After Brian dropped me off that night he stayed away for a week or so until Christmas Eve. That night I sat writing a letter to my parents when I heard knocking on my door. Julie, who had been reading on her bed, just looked at me and I at her. When the second knock came I threw up my hands as if to say there was no way I was answering it. If it was bad news I felt it better to hear it second hand. Julie rolled her eyes but she answered it nonetheless. Before I saw whom it was I heard her say, “Christ!” followed by, “It’s for you, Liz. Apparently he makes house calls now.”
Standing up I went over to see a soaked Professor McVie in my doorway. Julie dismissed herself wisely leaving me there to ask the obvious. “Brian, it’s Christmas Eve. What are you doing here?”
“Oh I didn’t mean to bother you…” He was drunk. I had suspected it at first but now I was sure.
“No, you aren’t bothering me. Do you want to come in?” I felt horrible for almost turning him away.
“Yeah that would be great.” Walking in, he continued with, “The happy hour at Willie’s was fun at first but, man, I don’t want to spend another holiday at that damned bar! Every year it turns out the same. Everyone drinks until midnight when Willie throws us all out on the street. Then Christmas morning I wake up with a hangover and a nightmare in my bed. I just didn’t want to go through all that this year, you know?”
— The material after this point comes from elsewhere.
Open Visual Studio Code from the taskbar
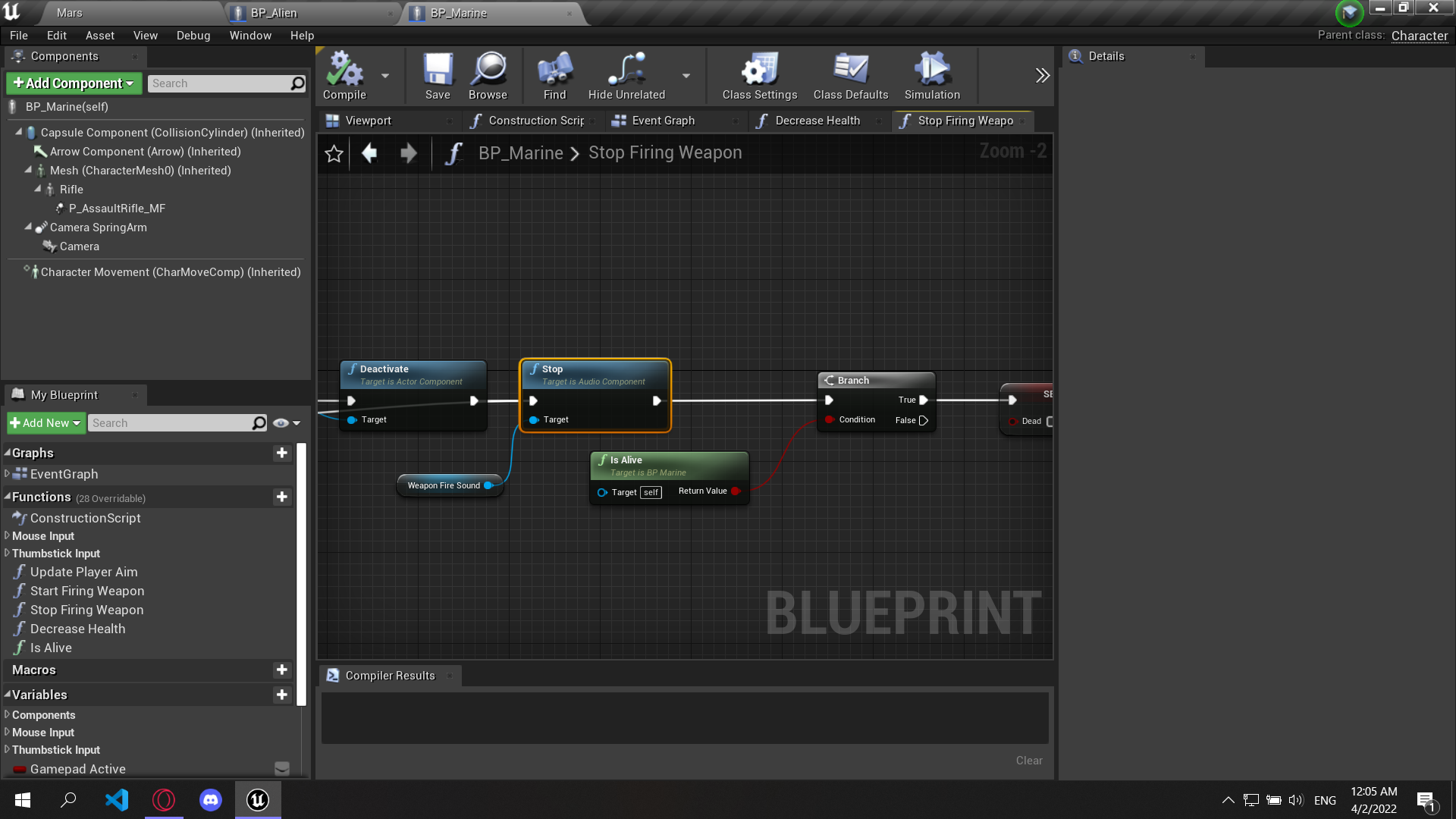This screenshot has width=1456, height=819. (x=117, y=799)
“So you came here?” I asked, gesturing for him to sit down. “You know what will happen if anyone finds out. The dean will have your ass for sure!”
“Nope, not my ass, just my job.” He replied, grinning. “It could be worse. You should have seen the woman I almost took home tonight!” Rolling his eyes he reached into his pocket and pulled out what I knew immediately was a joint. Just as he did in came Julie who had given up all hope on finding something to do. I saw her eyes light up as Brian’s match brought life to her drug of choice.
Taking a drag he tried to pass it to me. Of course I refused. Julie accepted it gratefully as she laughed. “A little grass for Liz? No way, man! She might like it and where would we be then?” When she wrapped her lips around the joint I was glad. At least her mouth was closed.
“You don’t smoke? Really?” I shook my head at Brian’s question. “Why the hell not? It’s much better for you than that poison you drink! It’s natural, a perfectly safe high, you know? The Indians smoked it for centuries. It makes you see things and understand things you can’t when you’re straight. Come on, hit it.” He demanded.
In protest I shook my head. “No way! You two might as well give up because there is no way I’m doing it!”
Once again Julie laughed at me. “Yes, Liz, we know. It’s bad and our little girl from Ohio is much too straight to be bad.”
As my best friend she always knew which buttons to push to get to me. Still I was determined not to give in. When I declined the invitation once again Brian stood up and came to me. There I was, sitting cross-legged on the floor looking up at my beautiful professor resisting temptation for all it was worth. That is, until he sat down beside me and put his arm around my shoulder. Waving the joint in front of my face he whispered into my ear, “Come on, Liz. There are things in life much more dangerous than grass that you would give into in a heartbeat. This is the next step in your liberation. Smoke it for me, for Julie, for yourself.”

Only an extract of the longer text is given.